● Exercise directions
Line by line, set down the records exactly as they appear below.

● Supplied records
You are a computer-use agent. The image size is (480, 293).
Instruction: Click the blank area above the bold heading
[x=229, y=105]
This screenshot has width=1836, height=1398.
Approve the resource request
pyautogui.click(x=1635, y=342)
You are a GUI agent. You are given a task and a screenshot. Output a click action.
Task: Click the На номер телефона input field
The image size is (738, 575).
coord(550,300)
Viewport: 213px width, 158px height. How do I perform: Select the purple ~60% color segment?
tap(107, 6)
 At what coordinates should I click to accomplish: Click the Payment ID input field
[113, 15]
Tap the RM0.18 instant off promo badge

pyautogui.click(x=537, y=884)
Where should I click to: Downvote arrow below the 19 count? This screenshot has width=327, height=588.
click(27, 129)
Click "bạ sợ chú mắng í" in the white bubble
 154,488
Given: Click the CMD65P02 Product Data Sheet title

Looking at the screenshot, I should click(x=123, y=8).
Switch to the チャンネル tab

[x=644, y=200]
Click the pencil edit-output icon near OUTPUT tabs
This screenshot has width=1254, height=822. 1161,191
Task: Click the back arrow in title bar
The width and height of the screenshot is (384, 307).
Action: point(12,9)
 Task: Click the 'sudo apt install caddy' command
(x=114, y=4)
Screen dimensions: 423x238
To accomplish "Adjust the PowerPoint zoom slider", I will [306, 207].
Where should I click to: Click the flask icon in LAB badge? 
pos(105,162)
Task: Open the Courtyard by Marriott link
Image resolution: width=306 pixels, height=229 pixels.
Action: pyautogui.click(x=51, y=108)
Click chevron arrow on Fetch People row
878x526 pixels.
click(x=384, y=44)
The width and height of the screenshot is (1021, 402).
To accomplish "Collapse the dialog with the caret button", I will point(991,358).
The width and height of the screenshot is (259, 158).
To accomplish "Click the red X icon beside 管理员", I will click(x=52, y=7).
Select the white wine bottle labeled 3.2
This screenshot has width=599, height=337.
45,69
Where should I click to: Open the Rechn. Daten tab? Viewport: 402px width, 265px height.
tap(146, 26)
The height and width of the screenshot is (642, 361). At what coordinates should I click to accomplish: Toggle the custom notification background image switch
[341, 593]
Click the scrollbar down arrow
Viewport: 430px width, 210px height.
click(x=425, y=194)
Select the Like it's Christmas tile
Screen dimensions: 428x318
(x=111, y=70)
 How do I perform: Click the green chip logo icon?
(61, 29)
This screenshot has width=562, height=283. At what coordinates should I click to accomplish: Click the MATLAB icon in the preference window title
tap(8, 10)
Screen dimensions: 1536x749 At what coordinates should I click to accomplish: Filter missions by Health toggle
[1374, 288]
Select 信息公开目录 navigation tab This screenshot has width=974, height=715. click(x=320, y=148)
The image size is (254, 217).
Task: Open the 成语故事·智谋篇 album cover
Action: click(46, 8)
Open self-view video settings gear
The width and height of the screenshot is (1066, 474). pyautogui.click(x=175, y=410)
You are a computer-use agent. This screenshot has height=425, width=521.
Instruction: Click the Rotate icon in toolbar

● Exercise result
You are a computer-use agent. The image size is (480, 293).
Instruction: Click the blank area above the bold heading
[x=229, y=105]
This screenshot has width=1836, height=1398.
Approve the resource request
pyautogui.click(x=1635, y=342)
You are a GUI agent. You are given a task and a screenshot. Output a click action.
Task: Click the На номер телефона input field
The image size is (738, 575).
coord(550,300)
Viewport: 213px width, 158px height. How do I perform: Select the purple ~60% color segment?
tap(107, 6)
 At what coordinates should I click to accomplish: Click the Payment ID input field
[113, 15]
Tap the RM0.18 instant off promo badge

pyautogui.click(x=537, y=884)
Where should I click to: Downvote arrow below the 19 count? This screenshot has width=327, height=588.
click(27, 129)
Click "bạ sợ chú mắng í" in the white bubble
 154,488
Given: Click the CMD65P02 Product Data Sheet title

Looking at the screenshot, I should click(x=123, y=8).
Switch to the チャンネル tab

[x=644, y=200]
Click the pencil edit-output icon near OUTPUT tabs
This screenshot has width=1254, height=822. 1161,191
Task: Click the back arrow in title bar
The width and height of the screenshot is (384, 307).
Action: point(12,9)
 Task: Click the 'sudo apt install caddy' command
(x=114, y=4)
Screen dimensions: 423x238
To accomplish "Adjust the PowerPoint zoom slider", I will [306, 207].
Where should I click to: Click the flask icon in LAB badge? 
pos(105,162)
Task: Open the Courtyard by Marriott link
Image resolution: width=306 pixels, height=229 pixels.
Action: pyautogui.click(x=51, y=108)
Click chevron arrow on Fetch People row
878x526 pixels.
click(x=384, y=44)
The width and height of the screenshot is (1021, 402).
To accomplish "Collapse the dialog with the caret button", I will point(991,358).
The width and height of the screenshot is (259, 158).
To accomplish "Click the red X icon beside 管理员", I will click(x=52, y=7).
Select the white wine bottle labeled 3.2
This screenshot has width=599, height=337.
45,69
Where should I click to: Open the Rechn. Daten tab? Viewport: 402px width, 265px height.
tap(146, 26)
The height and width of the screenshot is (642, 361). At what coordinates should I click to accomplish: Toggle the custom notification background image switch
[341, 593]
Click the scrollbar down arrow
Viewport: 430px width, 210px height.
click(x=425, y=194)
Select the Like it's Christmas tile
Screen dimensions: 428x318
(x=111, y=70)
 How do I perform: Click the green chip logo icon?
(61, 29)
This screenshot has width=562, height=283. At what coordinates should I click to accomplish: Click the MATLAB icon in the preference window title
tap(8, 10)
Screen dimensions: 1536x749 At what coordinates should I click to accomplish: Filter missions by Health toggle
[1374, 288]
Select 信息公开目录 navigation tab This screenshot has width=974, height=715. click(x=320, y=148)
The image size is (254, 217).
Task: Open the 成语故事·智谋篇 album cover
Action: click(46, 8)
Open self-view video settings gear
The width and height of the screenshot is (1066, 474). pyautogui.click(x=175, y=410)
You are a computer-use agent. This screenshot has height=425, width=521.
Instruction: Click the Rotate icon in toolbar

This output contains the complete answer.